'CPF já cadastrado': candidatos acusam erro em ferramenta para pedir auxílio emergencial

Ana Clara Veloso
Tela mostra erro

Alguns registros no Cadastro de Pessoa Física (CPF) vêm sendo recusados pela Caixa Econômica Federal no site e no aplicativo criados para candidatura ao auxílio emergencial do governo federal, oferecido frente ao coronavírus. Segundo denúncias recebidas pelo EXTRA, a mensagem de que os CPFs já teriam sido utilizados aparecem tanto para quem tenta pela primeira vez se inscrever para receber o benefício quanto para quem já se candidatou mas recebeu a indicação do próprio sistema de que deveria repetir o procedimento. Este último é o caso de Luciana Dutra, de 47 anos, microempreendedora do ramo de eventos e mãe de duas crianças, de 7 e 14 anos, que não recebem pensão do pai.

— Quando eu fiz o cadastro pela primeira vez, no dia 7, não tinha os CPsF das minhas filhas e não sabia que ia precisar. O pedido ficou em análise por bastante tempo e então, no dia 24, apareceu uma mensagem dizendo que eu deveria refazer o cadastro para colocar os CPFs delas. Fiz os CPFs pelos Correios e incluí os dados no aplicativo, recebendo o informe de que haviam sido recadastradas com sucesso. Deveria então aguardar cinco dias para análise. Três dias depois, quando resolvi dar uma olhada no andamento, apareceu novamente a mensagem pedindo para recadastrar. Refiz todo o procedimento, mas dessa vez, quando fui colocar os CPFs das crianças, o informe era de que elas já estavam inclusas em outro grupo familiar — conta Luciana.

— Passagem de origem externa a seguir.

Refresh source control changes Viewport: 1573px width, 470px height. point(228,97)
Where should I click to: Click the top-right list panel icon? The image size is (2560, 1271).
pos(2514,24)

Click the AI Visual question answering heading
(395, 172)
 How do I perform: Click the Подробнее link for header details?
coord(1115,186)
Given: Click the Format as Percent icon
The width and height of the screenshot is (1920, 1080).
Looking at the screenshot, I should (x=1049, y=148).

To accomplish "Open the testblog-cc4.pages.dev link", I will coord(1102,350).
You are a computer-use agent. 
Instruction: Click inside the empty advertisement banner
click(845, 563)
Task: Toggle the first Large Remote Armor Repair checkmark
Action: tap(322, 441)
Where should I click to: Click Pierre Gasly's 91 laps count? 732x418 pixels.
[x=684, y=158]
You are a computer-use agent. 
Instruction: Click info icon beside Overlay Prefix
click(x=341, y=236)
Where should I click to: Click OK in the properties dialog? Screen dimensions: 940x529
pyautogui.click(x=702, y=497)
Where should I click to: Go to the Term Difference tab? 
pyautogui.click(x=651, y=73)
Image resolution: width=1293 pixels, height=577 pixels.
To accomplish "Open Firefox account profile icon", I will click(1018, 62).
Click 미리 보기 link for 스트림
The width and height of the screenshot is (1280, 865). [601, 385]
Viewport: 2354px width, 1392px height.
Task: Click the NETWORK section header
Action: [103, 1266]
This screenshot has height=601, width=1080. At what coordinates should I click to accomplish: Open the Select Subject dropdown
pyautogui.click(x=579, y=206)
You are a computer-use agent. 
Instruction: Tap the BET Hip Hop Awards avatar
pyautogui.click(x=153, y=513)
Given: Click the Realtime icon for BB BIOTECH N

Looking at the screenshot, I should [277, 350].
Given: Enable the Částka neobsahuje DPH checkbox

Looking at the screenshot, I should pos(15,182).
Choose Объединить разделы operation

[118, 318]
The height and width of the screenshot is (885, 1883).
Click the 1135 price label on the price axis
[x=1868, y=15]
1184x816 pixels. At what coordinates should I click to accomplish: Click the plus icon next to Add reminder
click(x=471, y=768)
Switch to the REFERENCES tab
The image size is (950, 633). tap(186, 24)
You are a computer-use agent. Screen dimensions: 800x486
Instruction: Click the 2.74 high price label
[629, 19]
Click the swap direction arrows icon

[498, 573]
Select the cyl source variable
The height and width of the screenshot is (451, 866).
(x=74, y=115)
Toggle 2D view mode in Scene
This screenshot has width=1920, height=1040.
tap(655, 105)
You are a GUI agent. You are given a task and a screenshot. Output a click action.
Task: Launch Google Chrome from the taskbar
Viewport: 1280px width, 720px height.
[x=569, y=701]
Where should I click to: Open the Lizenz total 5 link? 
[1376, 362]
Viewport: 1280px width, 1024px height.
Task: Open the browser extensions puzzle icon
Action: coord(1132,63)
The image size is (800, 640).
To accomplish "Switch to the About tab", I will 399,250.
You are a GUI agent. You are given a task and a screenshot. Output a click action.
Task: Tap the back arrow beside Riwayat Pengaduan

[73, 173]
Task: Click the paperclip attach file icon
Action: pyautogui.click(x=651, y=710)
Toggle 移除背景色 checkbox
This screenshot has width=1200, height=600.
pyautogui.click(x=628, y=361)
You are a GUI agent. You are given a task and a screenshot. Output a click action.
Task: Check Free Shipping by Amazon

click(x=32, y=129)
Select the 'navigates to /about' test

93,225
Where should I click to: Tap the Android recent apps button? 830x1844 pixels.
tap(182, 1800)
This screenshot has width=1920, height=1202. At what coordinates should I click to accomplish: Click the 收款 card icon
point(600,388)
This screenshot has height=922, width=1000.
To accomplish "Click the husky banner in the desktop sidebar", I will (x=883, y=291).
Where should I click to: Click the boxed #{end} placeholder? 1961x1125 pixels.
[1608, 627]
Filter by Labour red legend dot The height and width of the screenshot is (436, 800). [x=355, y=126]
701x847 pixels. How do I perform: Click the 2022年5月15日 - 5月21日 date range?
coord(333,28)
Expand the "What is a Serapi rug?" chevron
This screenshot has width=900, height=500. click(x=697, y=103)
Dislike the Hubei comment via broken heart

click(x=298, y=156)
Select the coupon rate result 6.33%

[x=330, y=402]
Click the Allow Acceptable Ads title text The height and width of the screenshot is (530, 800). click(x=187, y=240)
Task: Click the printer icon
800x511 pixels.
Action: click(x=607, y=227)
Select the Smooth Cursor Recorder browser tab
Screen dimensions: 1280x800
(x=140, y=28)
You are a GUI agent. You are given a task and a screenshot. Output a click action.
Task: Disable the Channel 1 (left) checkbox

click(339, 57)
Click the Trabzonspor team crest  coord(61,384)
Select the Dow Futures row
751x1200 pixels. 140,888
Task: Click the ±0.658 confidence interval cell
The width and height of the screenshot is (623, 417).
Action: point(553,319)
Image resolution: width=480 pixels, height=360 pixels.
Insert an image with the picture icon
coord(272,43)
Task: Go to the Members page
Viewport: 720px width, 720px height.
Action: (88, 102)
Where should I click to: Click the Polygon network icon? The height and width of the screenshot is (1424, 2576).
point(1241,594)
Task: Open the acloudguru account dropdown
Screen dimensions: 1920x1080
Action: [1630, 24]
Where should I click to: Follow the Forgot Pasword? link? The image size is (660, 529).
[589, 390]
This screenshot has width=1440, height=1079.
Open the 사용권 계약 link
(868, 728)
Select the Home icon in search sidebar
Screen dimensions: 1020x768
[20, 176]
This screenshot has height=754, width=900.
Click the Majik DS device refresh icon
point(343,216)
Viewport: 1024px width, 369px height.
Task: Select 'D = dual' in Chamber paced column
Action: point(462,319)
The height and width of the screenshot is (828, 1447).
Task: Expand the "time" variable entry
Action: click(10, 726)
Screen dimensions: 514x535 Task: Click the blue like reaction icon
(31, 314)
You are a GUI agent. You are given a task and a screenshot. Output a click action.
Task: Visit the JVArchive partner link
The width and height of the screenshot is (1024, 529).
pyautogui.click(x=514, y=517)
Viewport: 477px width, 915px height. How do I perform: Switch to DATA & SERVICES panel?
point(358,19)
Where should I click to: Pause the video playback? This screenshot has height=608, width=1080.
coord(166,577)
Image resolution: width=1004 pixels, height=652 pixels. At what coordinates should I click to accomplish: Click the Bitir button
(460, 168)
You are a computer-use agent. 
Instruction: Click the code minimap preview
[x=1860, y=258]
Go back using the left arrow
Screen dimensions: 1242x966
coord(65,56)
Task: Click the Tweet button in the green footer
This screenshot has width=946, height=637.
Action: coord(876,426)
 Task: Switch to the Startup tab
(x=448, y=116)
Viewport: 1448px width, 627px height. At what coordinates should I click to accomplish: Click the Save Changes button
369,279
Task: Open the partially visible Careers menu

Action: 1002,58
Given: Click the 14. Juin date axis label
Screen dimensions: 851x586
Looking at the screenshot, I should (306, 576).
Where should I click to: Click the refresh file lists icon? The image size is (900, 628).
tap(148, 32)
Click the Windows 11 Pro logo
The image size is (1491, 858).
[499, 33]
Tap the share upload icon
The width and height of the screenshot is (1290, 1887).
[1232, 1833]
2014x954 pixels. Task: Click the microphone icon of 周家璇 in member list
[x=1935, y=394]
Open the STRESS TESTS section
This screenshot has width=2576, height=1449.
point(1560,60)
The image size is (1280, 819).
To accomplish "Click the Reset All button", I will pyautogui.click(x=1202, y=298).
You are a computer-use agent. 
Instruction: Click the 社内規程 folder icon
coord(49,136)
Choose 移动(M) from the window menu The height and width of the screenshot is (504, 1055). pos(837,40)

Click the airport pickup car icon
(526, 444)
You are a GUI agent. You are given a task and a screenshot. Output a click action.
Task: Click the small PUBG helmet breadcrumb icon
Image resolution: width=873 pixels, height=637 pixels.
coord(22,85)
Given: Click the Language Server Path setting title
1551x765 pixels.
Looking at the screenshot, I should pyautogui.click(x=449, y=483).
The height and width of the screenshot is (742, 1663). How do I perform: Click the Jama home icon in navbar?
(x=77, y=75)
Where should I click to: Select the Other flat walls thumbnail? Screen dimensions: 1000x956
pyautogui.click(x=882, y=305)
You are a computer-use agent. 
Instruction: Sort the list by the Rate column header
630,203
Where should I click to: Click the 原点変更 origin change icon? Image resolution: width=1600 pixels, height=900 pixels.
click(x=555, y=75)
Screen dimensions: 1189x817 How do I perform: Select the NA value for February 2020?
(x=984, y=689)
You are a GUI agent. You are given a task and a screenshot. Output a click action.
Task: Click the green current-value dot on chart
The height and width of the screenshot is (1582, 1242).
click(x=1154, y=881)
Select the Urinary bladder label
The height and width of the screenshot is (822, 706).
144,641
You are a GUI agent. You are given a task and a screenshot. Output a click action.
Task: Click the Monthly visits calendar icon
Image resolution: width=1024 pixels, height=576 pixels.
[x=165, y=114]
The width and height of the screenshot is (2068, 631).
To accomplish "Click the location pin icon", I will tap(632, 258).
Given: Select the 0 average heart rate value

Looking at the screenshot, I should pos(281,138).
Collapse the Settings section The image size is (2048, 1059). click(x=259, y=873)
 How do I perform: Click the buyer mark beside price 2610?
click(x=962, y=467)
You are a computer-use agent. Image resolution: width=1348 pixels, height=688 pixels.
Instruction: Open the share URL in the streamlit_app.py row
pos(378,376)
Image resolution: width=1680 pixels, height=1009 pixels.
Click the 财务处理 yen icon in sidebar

A empreendedora lembra que tentou repetir o procedimento outras vezes e, lendo sempre o mesmo aviso, decidiu consultar o andamento do pedido já feito pelo seu CPF.

— Apareceu que não havia nenhum cadastro no meu CPF. Ou seja, eliminaram o primeiro cadastro. Comecei de novo e o cadastro somente seguia adiante se eu não colocasse os CPFs das crianças e não marcasse a opção "chefe de família". Pelo contrário, tive que marcar a declaração de que não sou mãe solteira e chefe de família. Pra não ficar sem receber nada, eu fiz dessa vez o procedimento até o final, sem incluir minhas filhas. Ou seja, precisei abrir mão do direito de receber R$ 1.200 previstos na lei, para conseguir receber R$600. Creio que o objetivo seja esse — avalia ela.

Por conta das proibições de aglomeração, as festas no estado do Rio foram canceladas. Sem trabalho, Luciana não tem renda há mais de um mês. E tem contado com a ajuda de amigos e parentes para sustentar as duas filhas, que moram com ela em Teresópolis, na Região Serrana do estado do Rio.

O tradutor e revisor de legendas Carlos Eduardo da Silva, de 33 anos, encontrou problema semelhante na ferramenta da Caixa Econômica Federal. Mas a mensagem de que seu CPF já havia sido cadastrado apareceu ainda em sua primeira tentativa.

— Eu baixei o aplicativo hoje, não tinha cadastrado nada antes, mas apareceu essa mensagem. Então eu liguei para o 111 (serviço de atendimento ao cliente), e quando digitei o CPF, ouvi uma mensagem de que eu tinha sido selecionado para receber o benefício. Como assim? Só pode ser uma fraude. Alguém usou meu CPF e cadastrou seu telefone, seus dados — supõe o morador de Bonsucesso: — Não consigo também consultar no aplicativo o registro do meu CPF, pois não tenho uma senha. Eu não cheguei a cadastrar meu celular para receber o código que pedem, pois fui impedido antes dessa etapa.

Nas redes sociais, muitas outras pessoas reclamam da mesma situação. Procurada, a Caixa Econômica Federal não enviou posicionamento sobre o problema até o fechamento desta edição.